◆ **PASSAGE GIVEN**
In the aftermath of WWII, the allies engaged in a program called denazification. It obviously wasn't perfect, what with the number of German officials who escaped to South America, not to mention those who were absorbed into the American rocketry program.
Still, the policy in postwar Germany became anti-Nazi. Children were taught about the past in school. Over the years, the German people learned to deal with their crimes and have been trying to avoid similar mistakes in the present.
That leads us to the current era in which it is still acceptable in some parts of this country to raise the confederate battle flag and to spout neo-confederate rhetoric. This behavior is the tip of the racist iceberg, but it is real and it is not without its numbers. The fact that the current southern United States continues to vote for candidates who espouse a thinly camouflaged version of the old Jim Crow is just one more bit of evidence for our failure in the 1860s and 1870s.
I have family friends who explain that in their upbringing (in places such as Louisiana), the war we call the Civil War was taught in school as "The War of Northern Aggression."
For a century after that war, southerners loyal to their heritage built up a storyline about "The Lost Cause," implying that the Civil War (excuse me, "the War Between the States") was a battle to preserve -- something.

◆ **OBJECTIVE**
In the passage on denazification and the Civil War, what name for the Civil War did the author's family friends learn in school in places such as Louisiana?

◆ **DATA SECTION**
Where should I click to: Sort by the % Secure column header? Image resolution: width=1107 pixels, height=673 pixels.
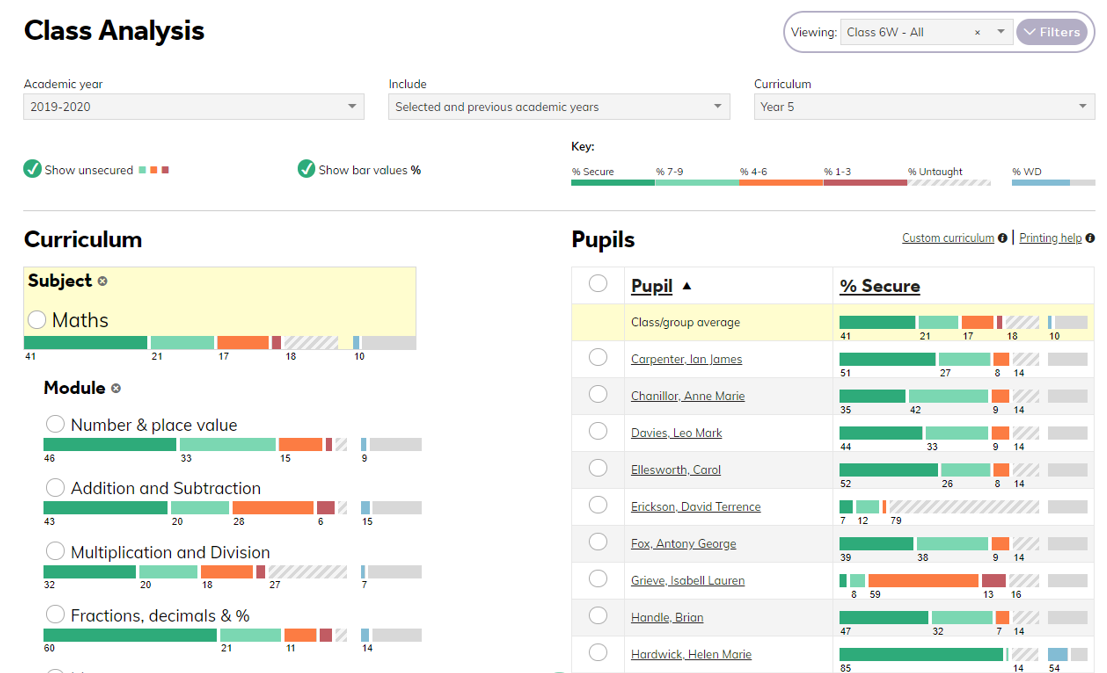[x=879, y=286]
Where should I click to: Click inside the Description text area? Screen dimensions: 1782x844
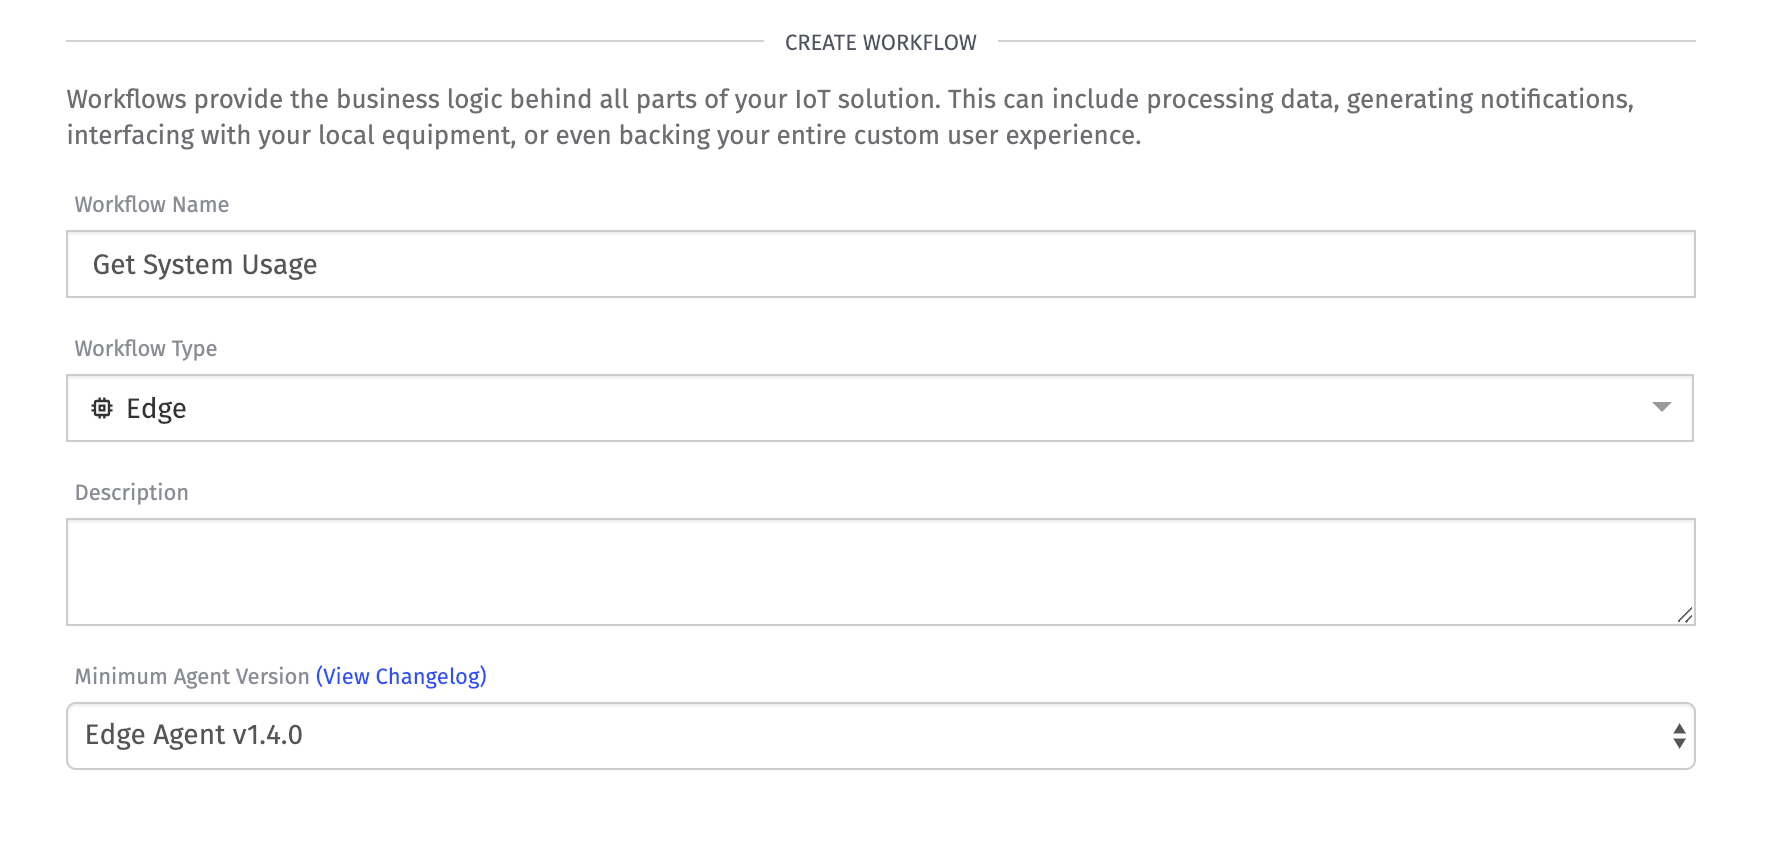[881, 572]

◆ **TASK ANSWER**
"The War of Northern Aggression."